Hong Kong, May 17 (BNA): Asian shares rose on Tuesday despite the data bolstering investor fears that the global economic recovery may be more fragile than expected, even as inflationary pressures continue to rise.
MSCI’s broadest index of Asia-Pacific shares outside Japan rose 0.84% on Tuesday, but still lower, the index is down 6.7% so far this month. US stocks ended the previous session with slight losses, Reuters reports.
In Tokyo, the Nikkei was flat in early trade, while the S&P/ASX200 in Australia was up 0.34%.
Hong Kong’s Hang Seng Index is up 1.2% and mainland China’s CSI300 Index is up 0.07%.
The US dollar index, which measures the US currency against a basket of the currencies of other major trading partners, settled in Asian trade at 104.1.
Economic growth concerns in the world’s two largest economies have resurfaced after weak retail sales, factory production numbers in China and disappointing US manufacturing data.
Investors are also studying the global inflationary impact of lockdowns in China to combat the coronavirus, which has halted factory production in areas across the country.
In its article, Capital Economics wrote: “One important way the lockdowns in China can affect the rest of the world is through their effect on inflation. After all, inflation – and the central bank’s response – have been a severe headwind for global bond and stock markets this year. “. Note to customers.
Tuesday’s gains in Asian markets after the mostly weaker US session on Monday.
The S&P 500 fell 0.4 percent, while larger losses were incurred in the Nasdaq Composite, which fell 1.2 percent to 11,664.
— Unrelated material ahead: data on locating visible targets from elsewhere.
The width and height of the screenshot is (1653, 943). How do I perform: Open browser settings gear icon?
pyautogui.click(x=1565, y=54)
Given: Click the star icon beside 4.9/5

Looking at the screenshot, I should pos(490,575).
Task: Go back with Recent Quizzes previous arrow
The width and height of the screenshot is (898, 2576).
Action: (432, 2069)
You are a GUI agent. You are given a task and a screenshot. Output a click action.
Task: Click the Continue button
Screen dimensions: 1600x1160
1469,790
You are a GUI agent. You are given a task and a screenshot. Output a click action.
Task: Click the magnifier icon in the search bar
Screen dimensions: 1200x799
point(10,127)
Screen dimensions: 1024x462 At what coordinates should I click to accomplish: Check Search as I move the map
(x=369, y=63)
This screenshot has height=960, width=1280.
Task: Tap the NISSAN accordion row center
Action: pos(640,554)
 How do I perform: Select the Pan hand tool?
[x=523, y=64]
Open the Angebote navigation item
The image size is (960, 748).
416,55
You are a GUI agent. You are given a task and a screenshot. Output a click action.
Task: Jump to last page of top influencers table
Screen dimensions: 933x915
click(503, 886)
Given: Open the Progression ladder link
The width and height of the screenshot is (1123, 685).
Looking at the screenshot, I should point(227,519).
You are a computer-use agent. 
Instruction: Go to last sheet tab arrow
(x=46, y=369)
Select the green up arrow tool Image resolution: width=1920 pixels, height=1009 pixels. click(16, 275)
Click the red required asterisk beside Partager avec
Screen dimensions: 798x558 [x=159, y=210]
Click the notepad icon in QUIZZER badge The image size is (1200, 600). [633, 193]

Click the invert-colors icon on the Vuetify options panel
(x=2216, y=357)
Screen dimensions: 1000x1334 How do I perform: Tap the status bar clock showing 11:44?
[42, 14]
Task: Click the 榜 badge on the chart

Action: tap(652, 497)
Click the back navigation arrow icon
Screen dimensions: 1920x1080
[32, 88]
The Dow Jones was barely positive, up just 0.08%.
“Risk markets have been affected by concerns about a deteriorating global growth outlook,” ANZ strategists said in a research note.
“Significantly disappointing Chinese data for April and a drop in the US Empire State manufacturing index has raised concerns that economic activity may suffer a sudden loss of momentum as supply chain disruption intensifies. The data file indicates that supply issues related to zero-COVID policy in China are the main factors.”
The New York Fed’s Empire State Manufacturing Index, published on Monday, showed a surprising drop during May and shipments fell at the fastest pace since the pandemic began.
In early Asian trade, the yield on the benchmark 10-year Treasury bond rose to 2.8931% compared to its US close of 2.879% on Monday.
The two-year yield, which rose with traders anticipating a hike in the federal funds rate, rose to 2.578% compared to the US close of 2.568%.
“Markets are currently pricing the fed funds rate to be 53 basis points higher at the next meeting in June, and 200 basis points by the end of the year,” said Emery Spizer, Westpac’s head of New Zealand strategy.
The dollar rose 0.06% against the yen to 129.24. It is approaching its highest level this year at 131.34.
The European single currency was up 0.1% on the day at $1.0437, after losing 0.99% in one month.
US crude fell 0.18 percent to $113.99 a barrel. Brent crude rose slightly at 114.40 dollars a barrel.